[Items from a data source]

..........

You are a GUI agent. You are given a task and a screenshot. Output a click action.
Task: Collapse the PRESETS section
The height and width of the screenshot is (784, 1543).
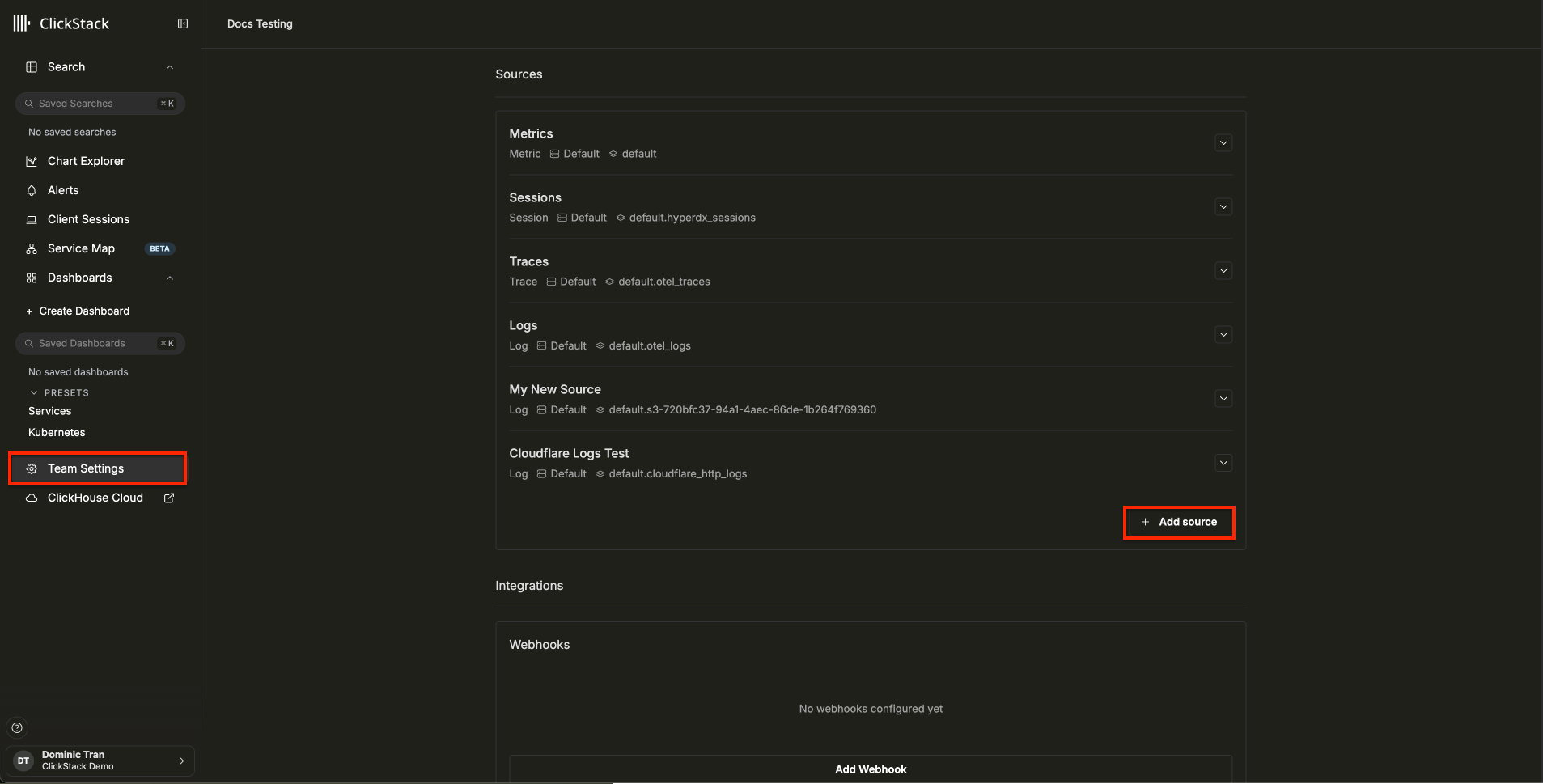[34, 392]
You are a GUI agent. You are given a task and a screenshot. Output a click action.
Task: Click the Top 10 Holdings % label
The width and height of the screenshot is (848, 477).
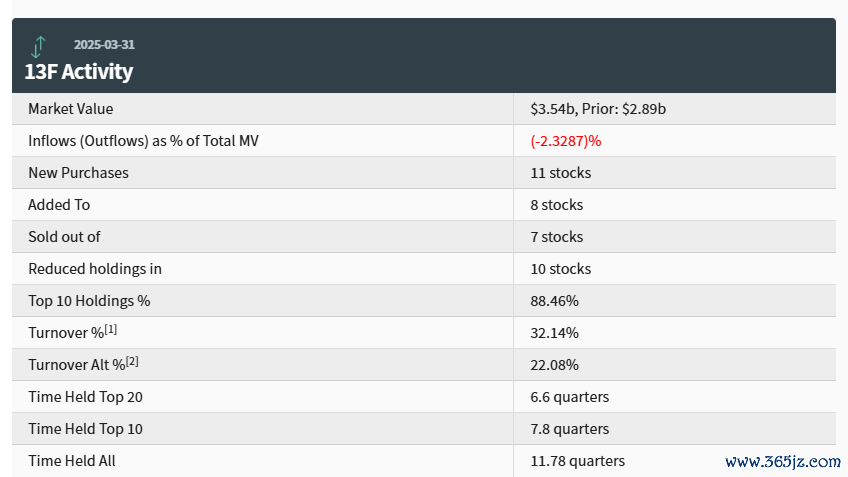[x=89, y=301]
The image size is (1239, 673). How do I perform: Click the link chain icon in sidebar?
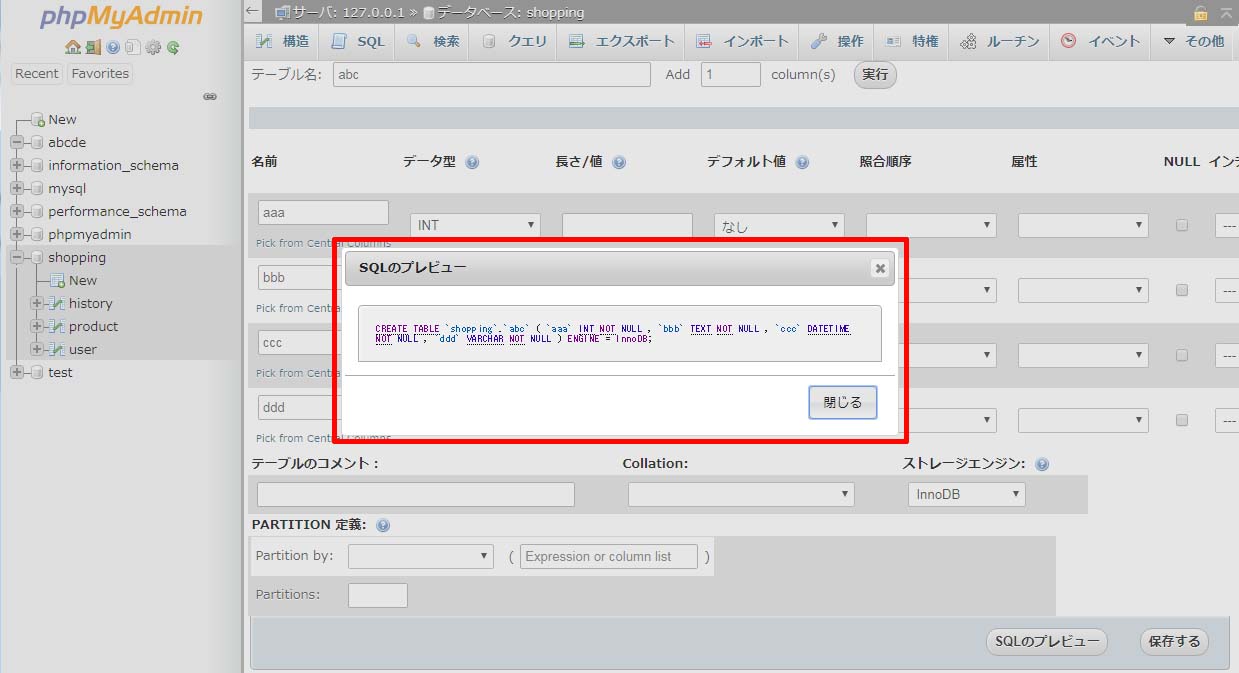coord(210,97)
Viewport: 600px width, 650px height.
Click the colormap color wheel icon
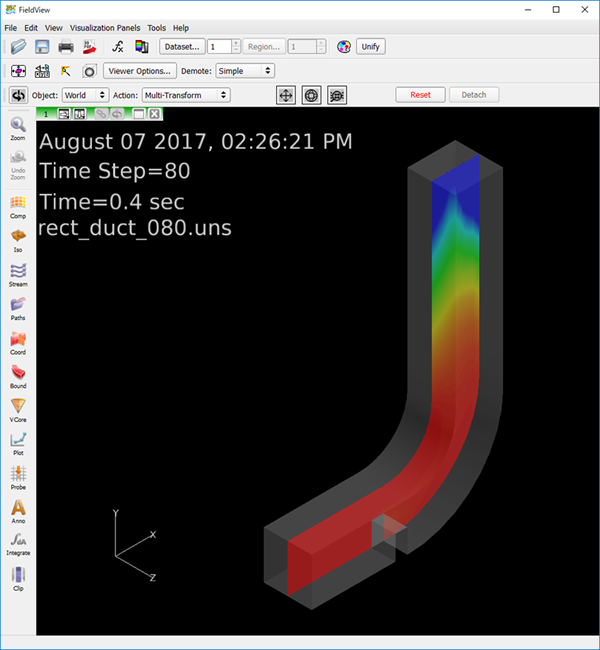coord(343,46)
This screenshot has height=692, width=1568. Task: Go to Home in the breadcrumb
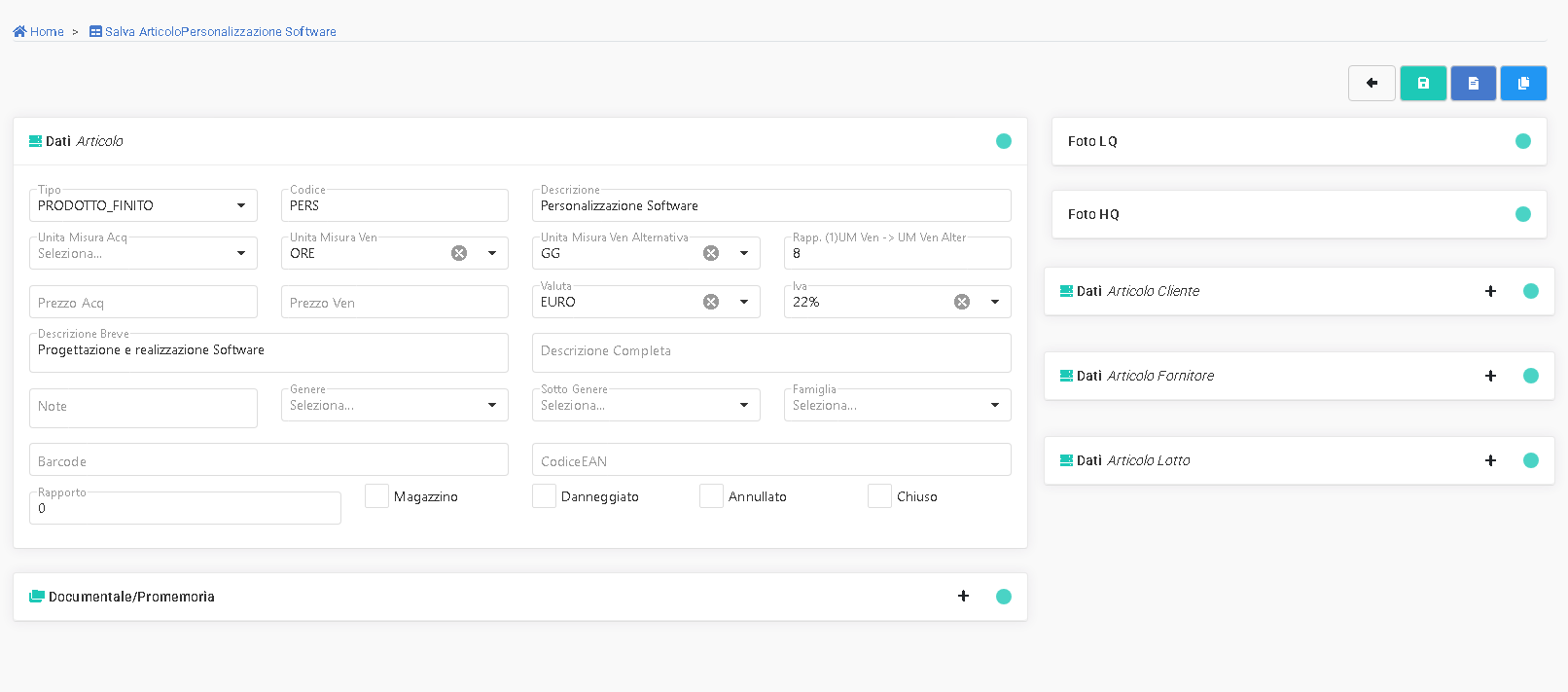pyautogui.click(x=39, y=32)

..........

- WORK TO BE COMPLETED:
Reproduce exactly, and only, the lines from the one containing "The image size" through the last line of the records above, both included, leaving out any pictures.

- RESULT OF THIS EXERCISE:
The image size is (1239, 673). How do I perform: Click the link chain icon in sidebar?
coord(210,97)
Viewport: 600px width, 650px height.
Click the colormap color wheel icon
coord(343,46)
This screenshot has height=692, width=1568. Task: Go to Home in the breadcrumb
pyautogui.click(x=39, y=32)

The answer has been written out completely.